*** Excerpted data Section Begins ***

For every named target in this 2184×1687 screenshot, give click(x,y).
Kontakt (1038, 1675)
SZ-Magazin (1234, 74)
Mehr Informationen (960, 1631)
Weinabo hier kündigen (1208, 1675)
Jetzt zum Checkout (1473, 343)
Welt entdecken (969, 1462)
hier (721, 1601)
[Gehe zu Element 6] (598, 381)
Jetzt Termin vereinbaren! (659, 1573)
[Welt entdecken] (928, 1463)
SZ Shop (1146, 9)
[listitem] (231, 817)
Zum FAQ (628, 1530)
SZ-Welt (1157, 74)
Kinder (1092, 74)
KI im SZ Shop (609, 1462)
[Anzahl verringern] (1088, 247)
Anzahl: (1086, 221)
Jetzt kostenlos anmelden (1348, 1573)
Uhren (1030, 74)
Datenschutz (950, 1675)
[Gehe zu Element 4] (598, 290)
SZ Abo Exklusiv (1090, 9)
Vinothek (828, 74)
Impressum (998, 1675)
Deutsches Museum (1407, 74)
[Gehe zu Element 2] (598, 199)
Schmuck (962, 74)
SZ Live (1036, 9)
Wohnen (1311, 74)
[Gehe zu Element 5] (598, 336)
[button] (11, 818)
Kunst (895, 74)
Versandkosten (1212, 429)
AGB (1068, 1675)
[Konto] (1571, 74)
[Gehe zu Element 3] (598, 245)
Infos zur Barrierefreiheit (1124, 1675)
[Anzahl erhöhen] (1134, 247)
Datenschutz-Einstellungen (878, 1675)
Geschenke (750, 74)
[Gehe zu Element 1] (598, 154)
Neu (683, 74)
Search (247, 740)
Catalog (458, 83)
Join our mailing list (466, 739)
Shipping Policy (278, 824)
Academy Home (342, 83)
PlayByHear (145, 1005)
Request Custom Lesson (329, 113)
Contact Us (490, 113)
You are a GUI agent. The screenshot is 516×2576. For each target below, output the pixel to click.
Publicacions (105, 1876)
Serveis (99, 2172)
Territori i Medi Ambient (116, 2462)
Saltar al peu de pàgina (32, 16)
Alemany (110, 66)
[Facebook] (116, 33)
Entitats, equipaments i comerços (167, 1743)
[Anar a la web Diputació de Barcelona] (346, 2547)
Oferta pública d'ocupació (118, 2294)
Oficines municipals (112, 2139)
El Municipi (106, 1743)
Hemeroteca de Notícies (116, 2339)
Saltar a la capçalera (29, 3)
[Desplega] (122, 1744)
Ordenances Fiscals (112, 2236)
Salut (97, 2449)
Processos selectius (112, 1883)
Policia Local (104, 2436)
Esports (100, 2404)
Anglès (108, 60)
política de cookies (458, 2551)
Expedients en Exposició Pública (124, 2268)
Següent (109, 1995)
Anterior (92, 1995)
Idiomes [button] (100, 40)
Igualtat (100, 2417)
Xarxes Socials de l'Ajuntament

*** Excerpted data Section Ends ***

Please reproduce the material in its entirety, exactly as it stands.

For every named target in this 2184×1687 screenshot, give click(x,y).
Kontakt (1038, 1675)
SZ-Magazin (1234, 74)
Mehr Informationen (960, 1631)
Weinabo hier kündigen (1208, 1675)
Jetzt zum Checkout (1473, 343)
Welt entdecken (969, 1462)
hier (721, 1601)
[Gehe zu Element 6] (598, 381)
Jetzt Termin vereinbaren! (659, 1573)
[Welt entdecken] (928, 1463)
SZ Shop (1146, 9)
[listitem] (231, 817)
Zum FAQ (628, 1530)
SZ-Welt (1157, 74)
Kinder (1092, 74)
KI im SZ Shop (609, 1462)
[Anzahl verringern] (1088, 247)
Anzahl: (1086, 221)
Jetzt kostenlos anmelden (1348, 1573)
Uhren (1030, 74)
Datenschutz (950, 1675)
[Gehe zu Element 4] (598, 290)
SZ Abo Exklusiv (1090, 9)
Vinothek (828, 74)
Impressum (998, 1675)
Deutsches Museum (1407, 74)
[Gehe zu Element 2] (598, 199)
Schmuck (962, 74)
SZ Live (1036, 9)
Wohnen (1311, 74)
[Gehe zu Element 5] (598, 336)
[button] (11, 818)
Kunst (895, 74)
Versandkosten (1212, 429)
AGB (1068, 1675)
[Konto] (1571, 74)
[Gehe zu Element 3] (598, 245)
Infos zur Barrierefreiheit (1124, 1675)
[Anzahl erhöhen] (1134, 247)
Datenschutz-Einstellungen (878, 1675)
Geschenke (750, 74)
[Gehe zu Element 1] (598, 154)
Neu (683, 74)
Search (247, 740)
Catalog (458, 83)
Join our mailing list (466, 739)
Shipping Policy (278, 824)
Academy Home (342, 83)
PlayByHear (145, 1005)
Request Custom Lesson (329, 113)
Contact Us (490, 113)
You are a GUI agent. The screenshot is 516×2576. For each target below, output the pixel to click.
Publicacions (105, 1876)
Serveis (99, 2172)
Territori i Medi Ambient (116, 2462)
Saltar al peu de pàgina (32, 16)
Alemany (110, 66)
[Facebook] (116, 33)
Entitats, equipaments i comerços (167, 1743)
[Anar a la web Diputació de Barcelona] (346, 2547)
Oferta pública d'ocupació (118, 2294)
Oficines municipals (112, 2139)
El Municipi (106, 1743)
Hemeroteca de Notícies (116, 2339)
Saltar a la capçalera (29, 3)
[Desplega] (122, 1744)
Ordenances Fiscals (112, 2236)
Salut (97, 2449)
Processos selectius (112, 1883)
Policia Local (104, 2436)
Esports (100, 2404)
Anglès (108, 60)
política de cookies (458, 2551)
Expedients en Exposició Pública (124, 2268)
Següent (109, 1995)
Anterior (92, 1995)
Idiomes [button] (100, 40)
Igualtat (100, 2417)
Xarxes Socials de l'Ajuntament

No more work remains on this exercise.